If you read the New York Times announcement of my daughter Eleni’s wedding last year, you might think the mother of the bride was dead, hidden away in the attic, non-existent or had never held a job in her life. The New York Times (free-lance!) writer, Devan Sipher, who wrote the announcement cited the professions of the mother and father of the groom and the father of the bride, but refused to mention the fifty years I had spent writing for national newspapers and magazines, even though 21 of the articles I’d written had appeared in The New York Times.
(You may remember Devan Sipher
as the writer of the notorious “Vows”
column in the Times celebrating a couple who dumped their spouses for each other after they met at their kids’ pre-kindergarten classrooms.)
While the snub was painful, I put it aside until yesterday, when I read a new post on my daughter’s blog “The Liminal Stage”
called “Nice Work if You Kin Get I
t.” Eleni studied folk lore and mythology in college and will publish her second book “Other Waters” in February.
She usually writes in her blog about “psychological thresholds, times of transition…The biggies are birth, marriage, death.”

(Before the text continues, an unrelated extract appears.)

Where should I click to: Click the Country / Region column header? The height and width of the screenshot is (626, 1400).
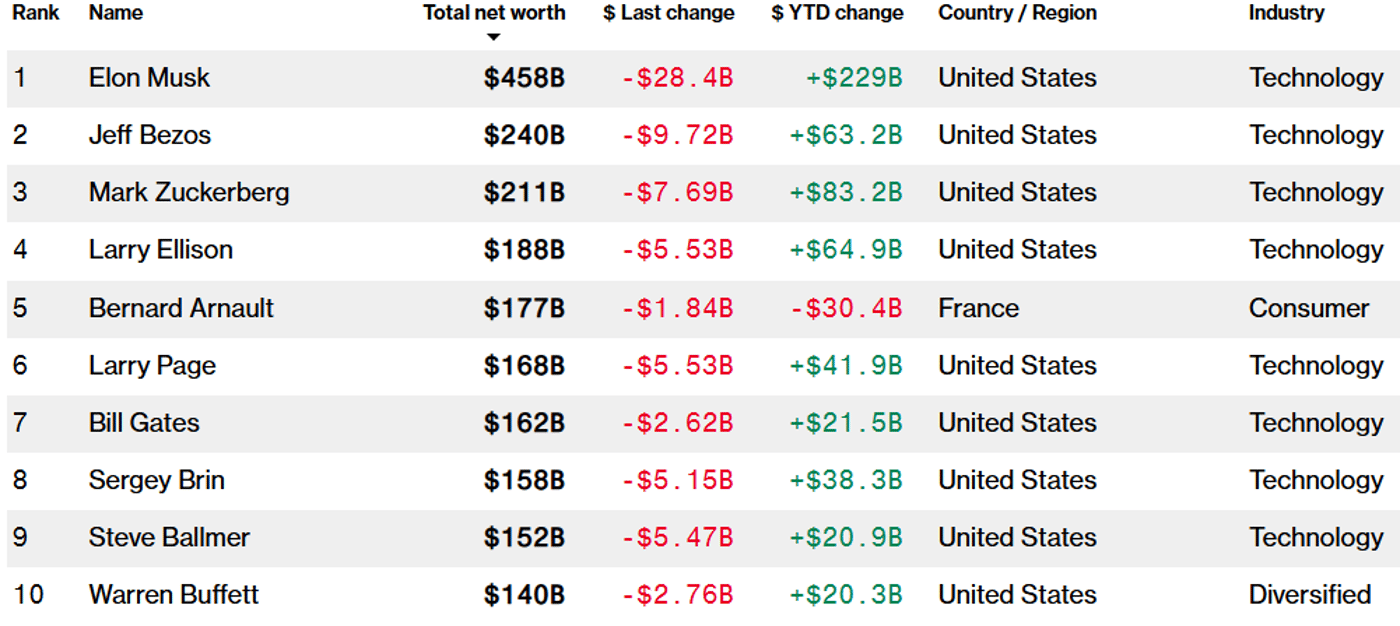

The subject of yesterday’s post was “kin work
” which she explains as
“the term anthropologists use to describe the ‘conception, maintenance, and ritual celebration of cross boundary kin ties’” –in other words, hosting Thanksgiving dinner, remembering birthdays, sending Christmas cards…you get the idea.
Eleni went on to say that it’s usually women who do kin work and their work is usually unpaid and therefore undervalued. She continues:
“I also think it’s a question of identity. If someone goes into an office every day, society knows how to define him or her–by his or her title or job description. The fact that a person goes somewhere and does something that someone else pays them to do renders them, inherently, worthwhile. Those of us who work at home, juggling work that pays us along with kin work, are considered dilettantes.
“The reporter asked where my mother, a writer, had been published in the past year. I said Vogue and Budget Travel.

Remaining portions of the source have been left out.